「すっごい! きんぴかだよ! きんぴか!」

 華怜の指をさした先にはソフトクリームを販売している甘味処がある。そのソフトクリームには、この土地の有名な工芸品である金箔が乗せられていた。

「すごい、きんぴかだね」

 内気な公介くんもその金色に目を輝かせている。

「きんぴかっ! きんぴかっ!」

 そう言いながら、華怜は僕の足へとしがみついてきた。もう華怜の目には金色のソフトクリームしか浮かんでいない。

「おとーさんおとーさん、カレンあれがたべたい!」
「さっきお昼ご飯食べたばかりだろ?」
「でもおなかすいたの!」

 本当は何でもかんでも買い与えるのはよくないんだろうけど、華怜の笑顔に逆らうことはできなかった。ちょっと寄っていっていい? と茉莉華に視線で伝えると、わかったよという風に微笑んでくれる。

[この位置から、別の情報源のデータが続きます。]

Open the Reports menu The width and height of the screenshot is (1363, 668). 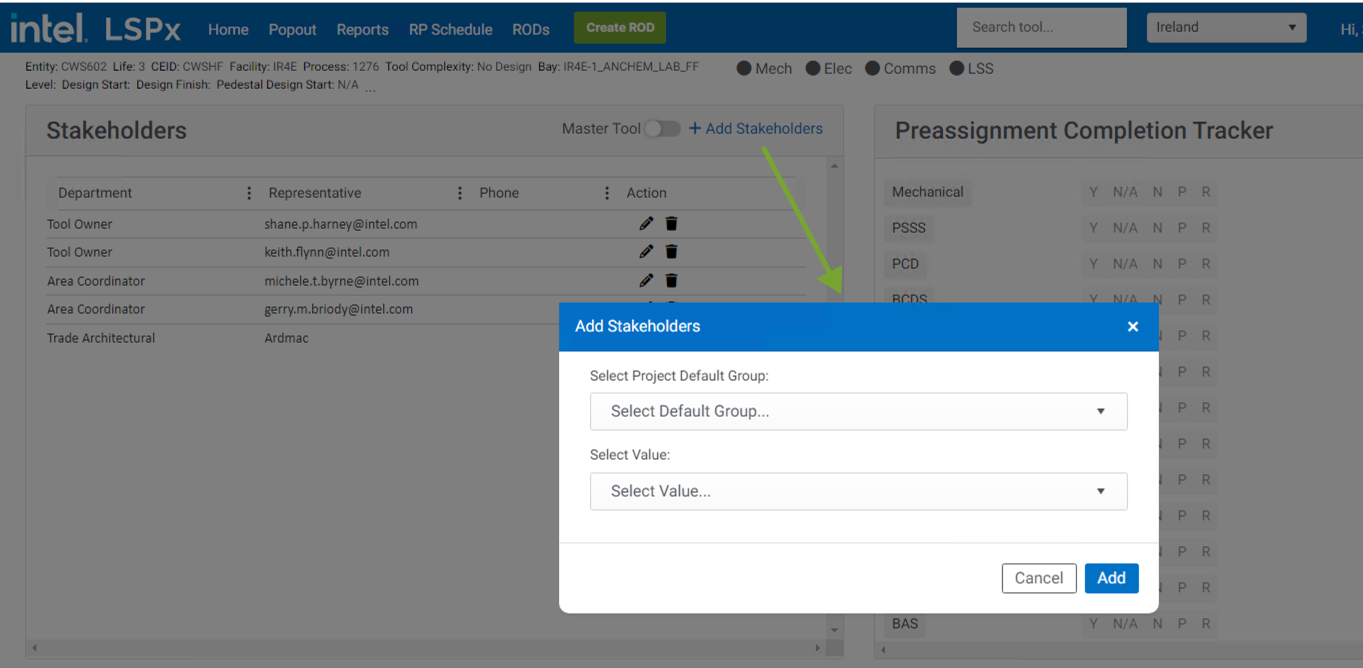362,30
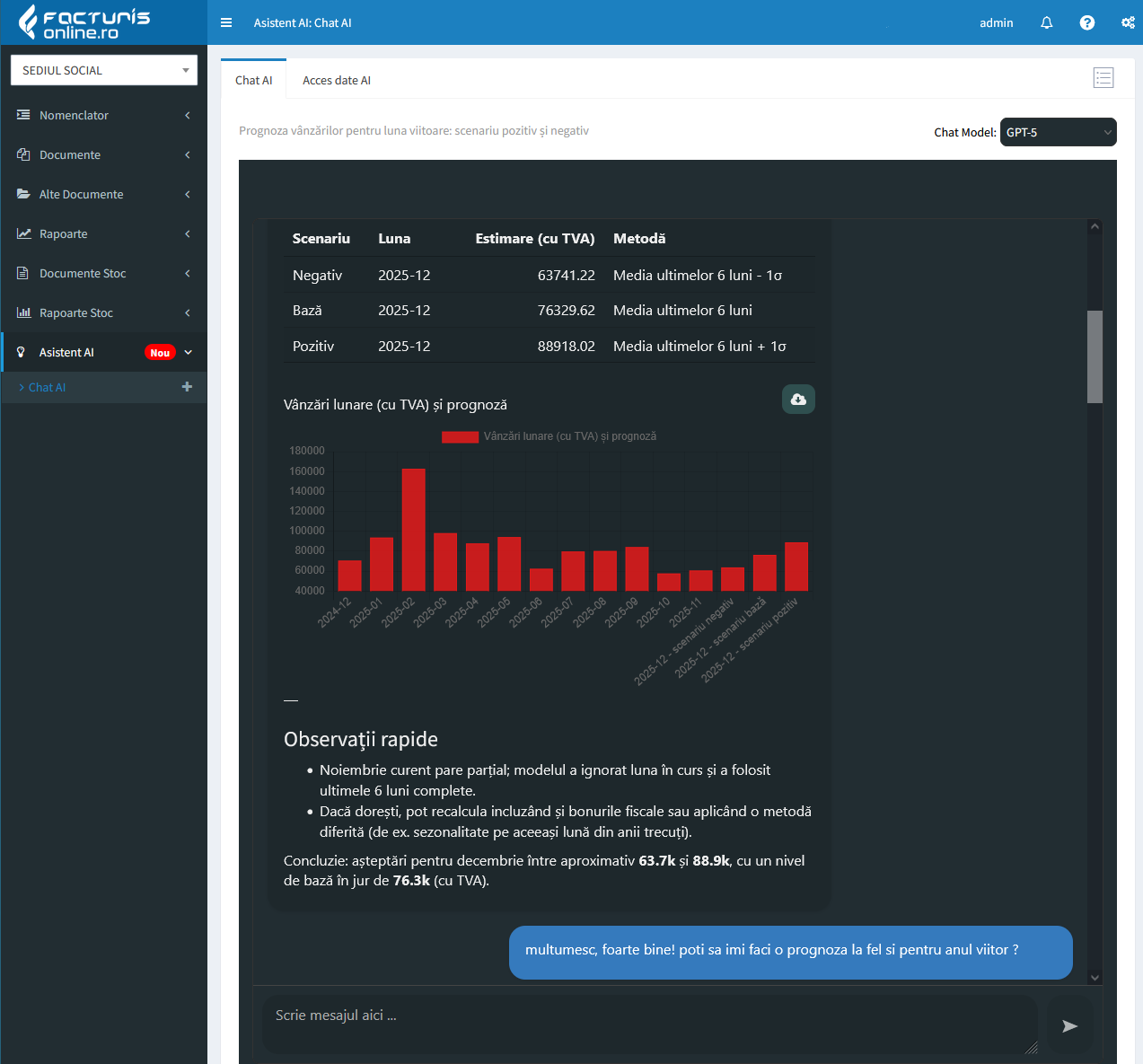Send message with paper plane icon
1143x1064 pixels.
[x=1069, y=1025]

 華怜と公介くんのソフトクリームを買ったあと、近くの緑地の広場へ行って腰を下ろした。華怜は隣、でキラキラしているソフトクリームを見て目を輝かせている。

「きらきら! きらきら!」

 そんな華怜を見て、公介くんも笑顔になっている。

 華怜はすぐにソフトクリームへとかぶりつき、幸せな表情を浮かべた。だけどすぐに釈然としないと行ったような表情に変わる。

 僕はまた、デジャブのようなものを感じていた。以前もこんなことがあったような……そうだ、僕は前にもここへ来て、ソフトクリームを食べたのだ。

 だけど、どうしてこんな場所に一人でやってきたんだろう……

 そう考えていると、華怜はいつの間にか僕の顔を覗き込んでいた。

「どーしたの? おとーさん?」
「あ、ううん。なんでもない」
「そー?」

 心配してくれた華怜の鼻先に金箔が付いていて、僕はくすりと笑った。どうしてそんな場所に付いちゃうんだろう。

「華怜、鼻に金箔が付いてるぞ」
「えっ? きんぱく?」

 華怜は自分でゴシゴシと鼻先をこすり、だけどそれは金粉になって広がるだけだった。

 仕方ないなと思いつつ、僕はそれを取ってあげることにした。

「華怜、ちょっとジッとしててね」
「うん」

 ハンカチを取り出して、鼻先を拭いてあげる。しかしくすぐったそうに身をよじるから、動かないように頭を固定させた。

 ゴシゴシと、金箔を取ってあげる。

「おとーさん、どーしたの?」
「えっ?」
「おめめ、ないてる……」

 そう言われて、僕は遅れて気がついた。いつの間にか両目から涙が溢れていて、それが止まらない。どうして泣いているのか本当にわからなかった。

 別に悲しくもないのに。

「公生くん、何かあったの?」

 茉莉華も僕を心配して肩に手を置いてくれた。公介くんも不安げな表情で僕を見て、奈雪さんも心配してくれている。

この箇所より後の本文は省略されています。